– Unplanned and on the verge of irresponsible, Defense Minister Frank Bakke-Jensen told Dagbladet when the Labor Party, the Socialist People’s Party and the Socialist People’s Party in June were joined by the government’s coalition party FRP and rejected the consideration of the new long-term plan for the Armed Forces.
The majority in the Storting thought that the plan was simply so weak that it served no purpose to negotiate changes.
The requirement was improvements on eight points (see fact box at the bottom of the case). The opposition set a deadline of 15 October for the government to present a new and better plan for the development of the Norwegian Armed Forces.
One day after the deadline, the new plan was discussed in the cabinet on Friday. According to the government, it meets all the Storting’s eight requirements, but by and large it is built on exactly the same load as this spring.
– Christmas wishes
The main criticism from the opposition was related to a somewhat unorthodox move on the part of the government. Instead of presenting a plan for investments in the Armed Forces over the next four years, as tradition dictates, the long-term plan was based on a scenario of eight years.
The government promised that in 2028 NOK 16.5 billion more would be spent on the Armed Forces than today. But the promises did not impress the opposition, who thought they were too unobtrusive.
– What is in the last part of the national transport plan are Christmas wishes. That is what comes in the first part that is binding, said SP leader Trygve Slagsvold Vedum when he was to explain to Dagbladet why his party reacted as it did.
Slaughter of the Chief of Defense
With him on the team was his party colleague and former defense chief Harald Sunde and defense policy spokeswoman Liv Signe Navarsete. Together, they strongly opposed the government’s defense plan before the summer.
– The government’s proposal is little more than a communication plan to postpone everything, Sunde said. He continued to fire the verbal machine gun:
– The most important thing for me here is not the professional military, but the ethical. We fail to give our country soldiers the weapons they need to go to war, Sunde said, referring to the phasing in of new tanks, which he believes is too slow.
Sagts also came from FRP’s defense policy spokesman Christian Tybring-Gjedde:
– It is unsustainable that the government does not commit itself for the next four years, but postpones the decisions eight years in time. Especially within the Navy, the plan is insufficient, but there are also fundamental weaknesses in the focus on the Army and the Air Force, he told NTB.
The government has apparently taken note of the criticism from the Storting and is presenting a new estimate for investments over the next four years.
It has now been promised that in 2024 Norway will spend 8.3 billion more on the Armed Forces than today. At the same time, a surplus of NOK 3 billion is planned for next year in what is described as lasting increases.
Prime Minister Erna Solberg (H) says the plan will increase the Armed Forces’ preparedness, responsiveness and endurance.
– The government works purposefully to strengthen both social security and state security. We want to create a safer Norway, says Solberg, who at the same time as the long-term plan presented a brand new report to the Storting on social security for which the Ministry of Justice has been responsible.
Minister of Defense Frank Bakke-Jensen says the new long-term plan is based on the one presented to the Storting in April. He believes the opposition’s eight demands have all been met.

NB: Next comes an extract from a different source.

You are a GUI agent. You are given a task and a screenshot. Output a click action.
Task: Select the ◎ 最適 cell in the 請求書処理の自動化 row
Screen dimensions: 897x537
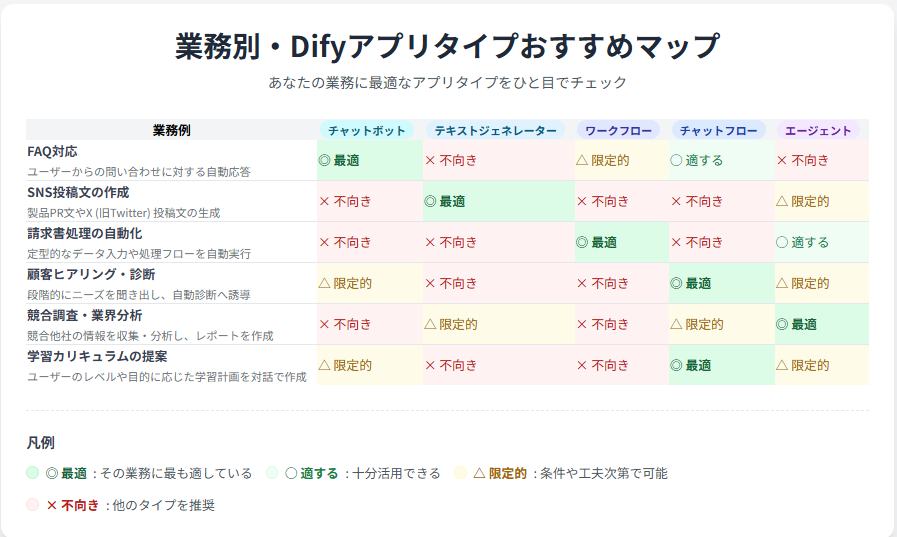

-We have made it clear which decisions will be made in the coming years and we provide a further detailed description of the development in the years ahead. Even with the limited economic room for maneuver in the Norwegian economy, we prioritize the continued strengthening of the Armed Forces, says Bakke-Jensen.
Frank Bakke-Jensen says the government over the next four years will implement a large number of measures to strengthen the defense capability, such as increased staffing, new recruiting school, upgrading of existing equipment and new procurements.
One of the concrete measures that differs from this spring is that the Navy’s future structure will be clarified earlier than originally planned. Initially, the government wanted to return to this towards the end of the planning period, which extends to 2028, but in the new long-term plan, the Storting is promised a plan for a new vessel structure in 2022.
One of the biggest uncertainties in the Armed Forces’ investment plans is the corona crisis and its effect on the international economy and currency fluctuations.
This was something the Storting in its order asked the government to “take into account”, something the government acknowledges in the new long-term plan is demanding.